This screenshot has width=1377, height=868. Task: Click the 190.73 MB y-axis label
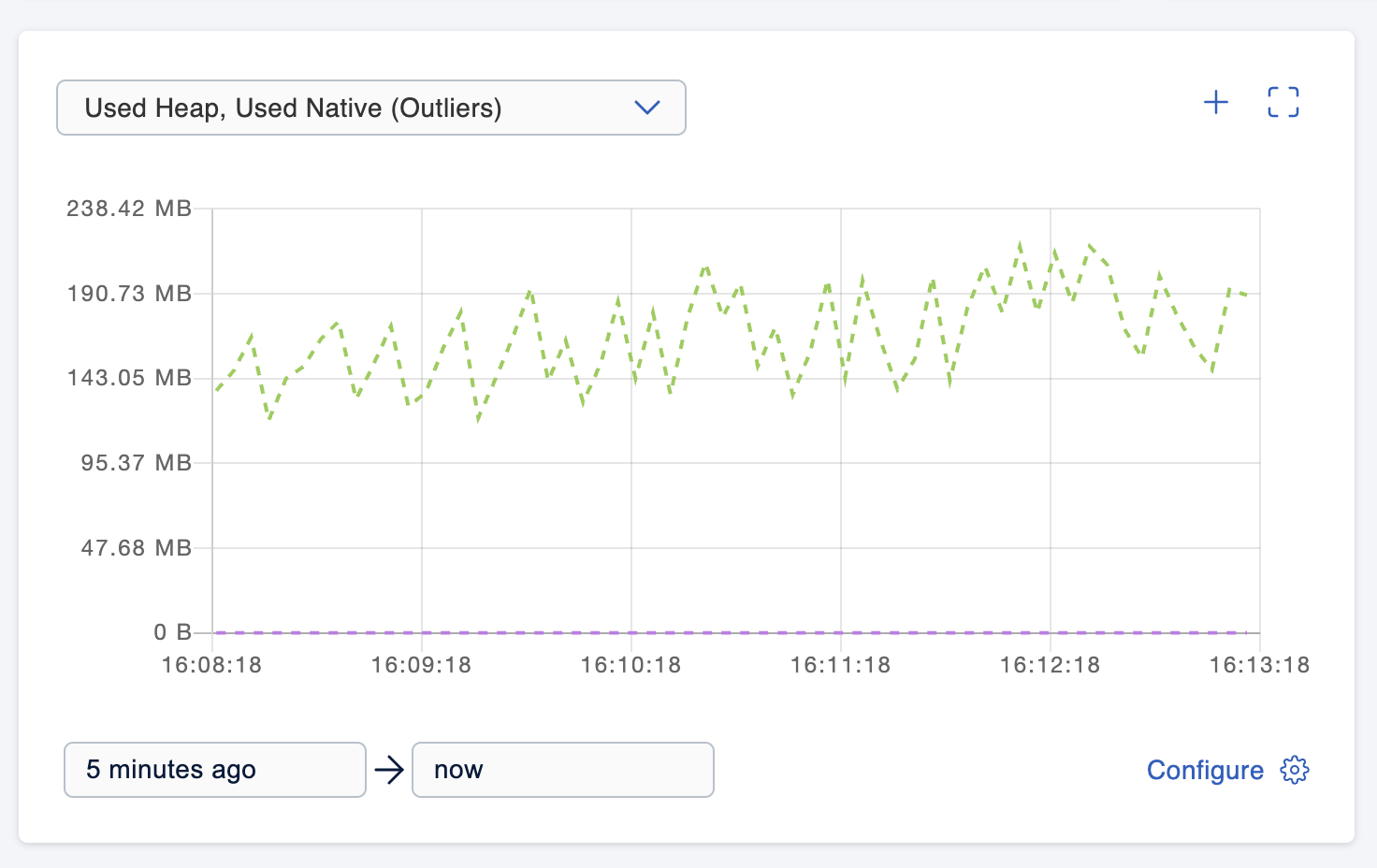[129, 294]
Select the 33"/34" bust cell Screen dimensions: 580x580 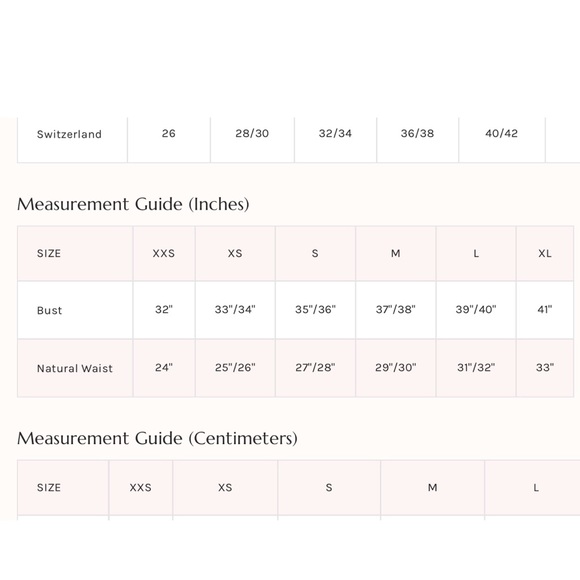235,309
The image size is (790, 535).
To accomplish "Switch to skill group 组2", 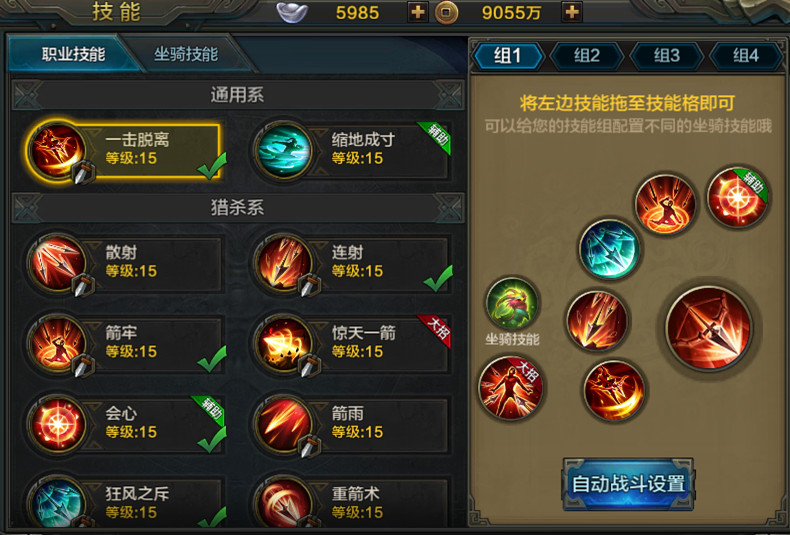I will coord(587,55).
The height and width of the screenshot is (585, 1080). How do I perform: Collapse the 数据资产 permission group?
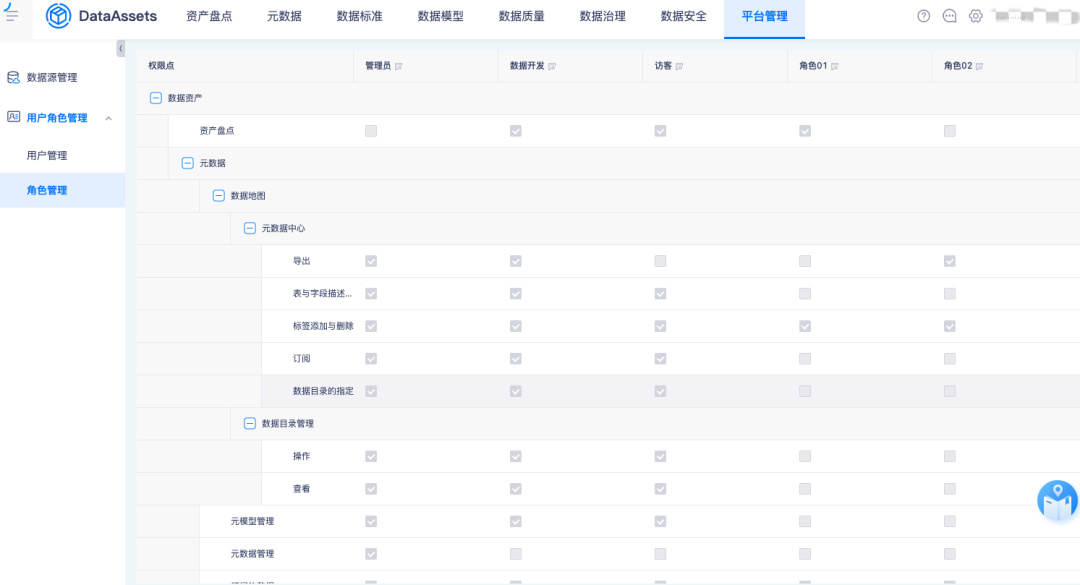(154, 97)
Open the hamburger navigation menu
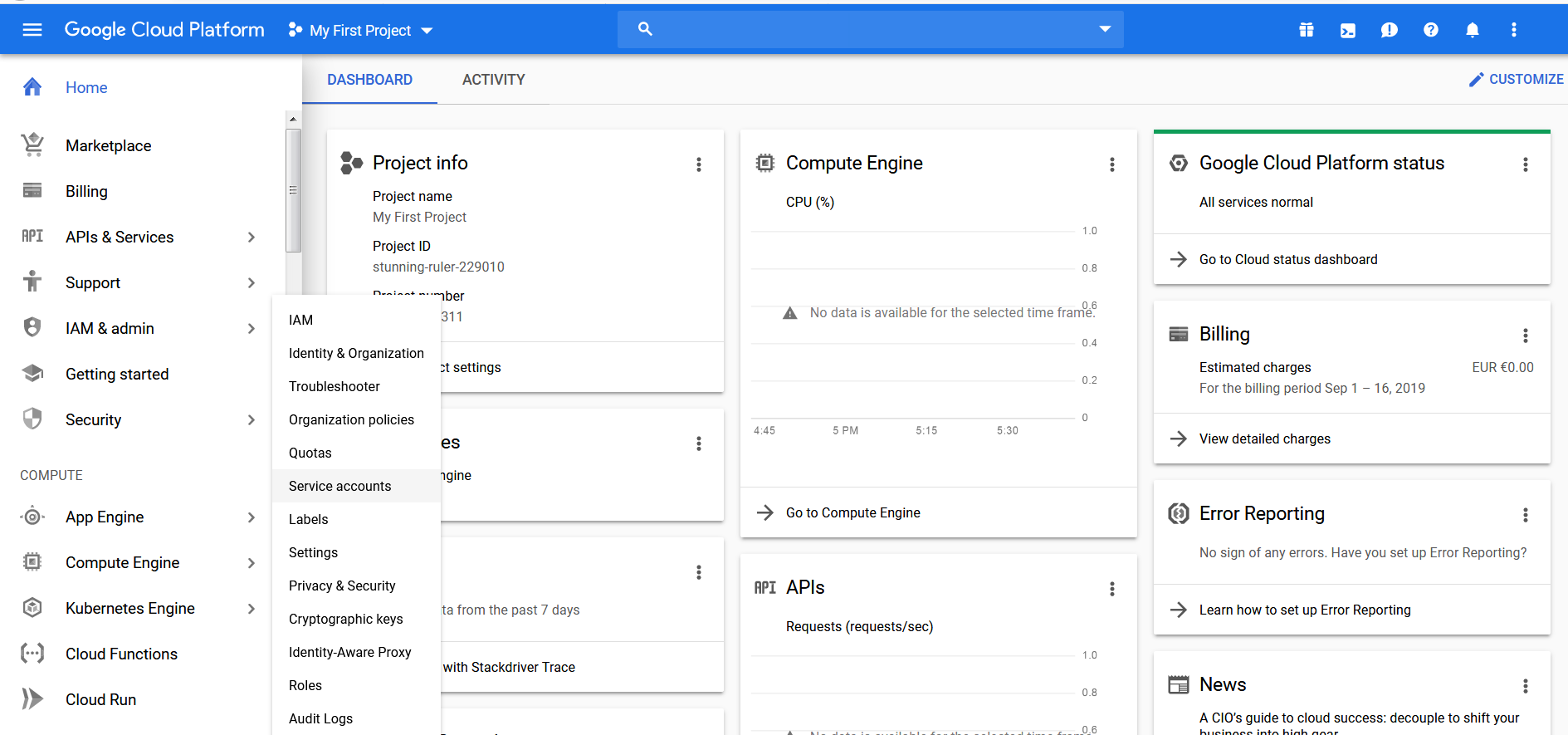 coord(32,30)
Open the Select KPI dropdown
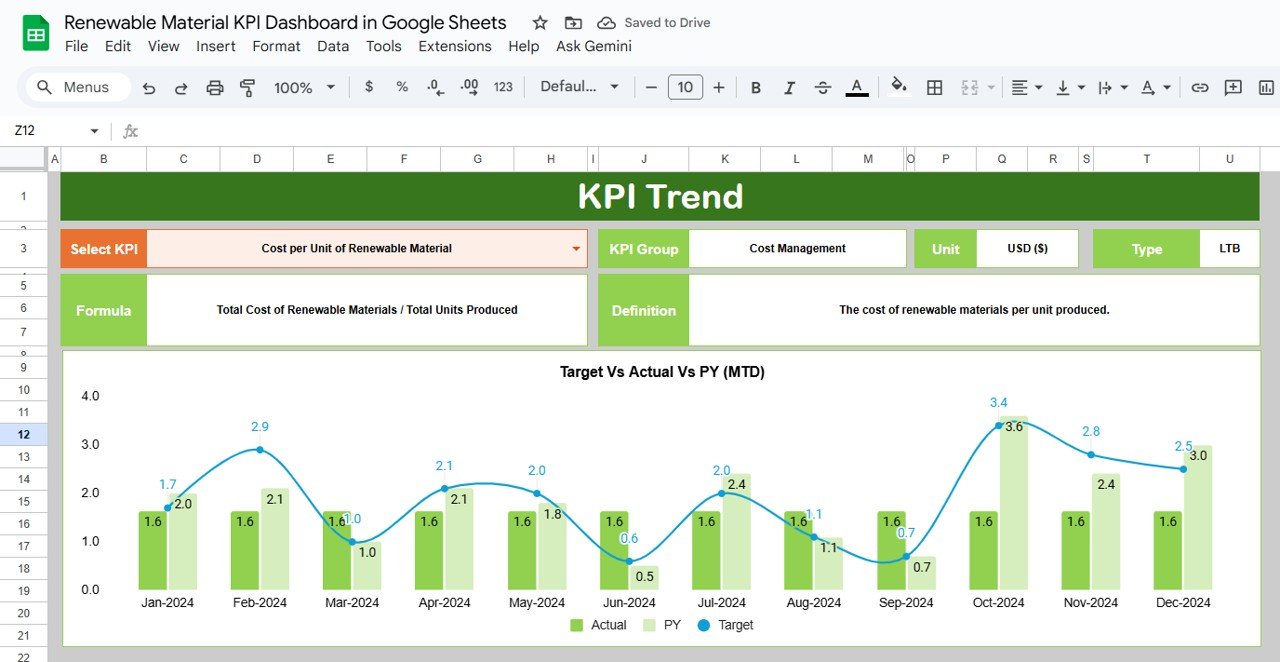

* [What you will do]: Select every line in the data above that contains the string "screenshot", and copy each one in full.

* [Full output]:
This screenshot has width=1377, height=868. Task: Click the 190.73 MB y-axis label
The height and width of the screenshot is (585, 1080). How do I perform: Collapse the 数据资产 permission group?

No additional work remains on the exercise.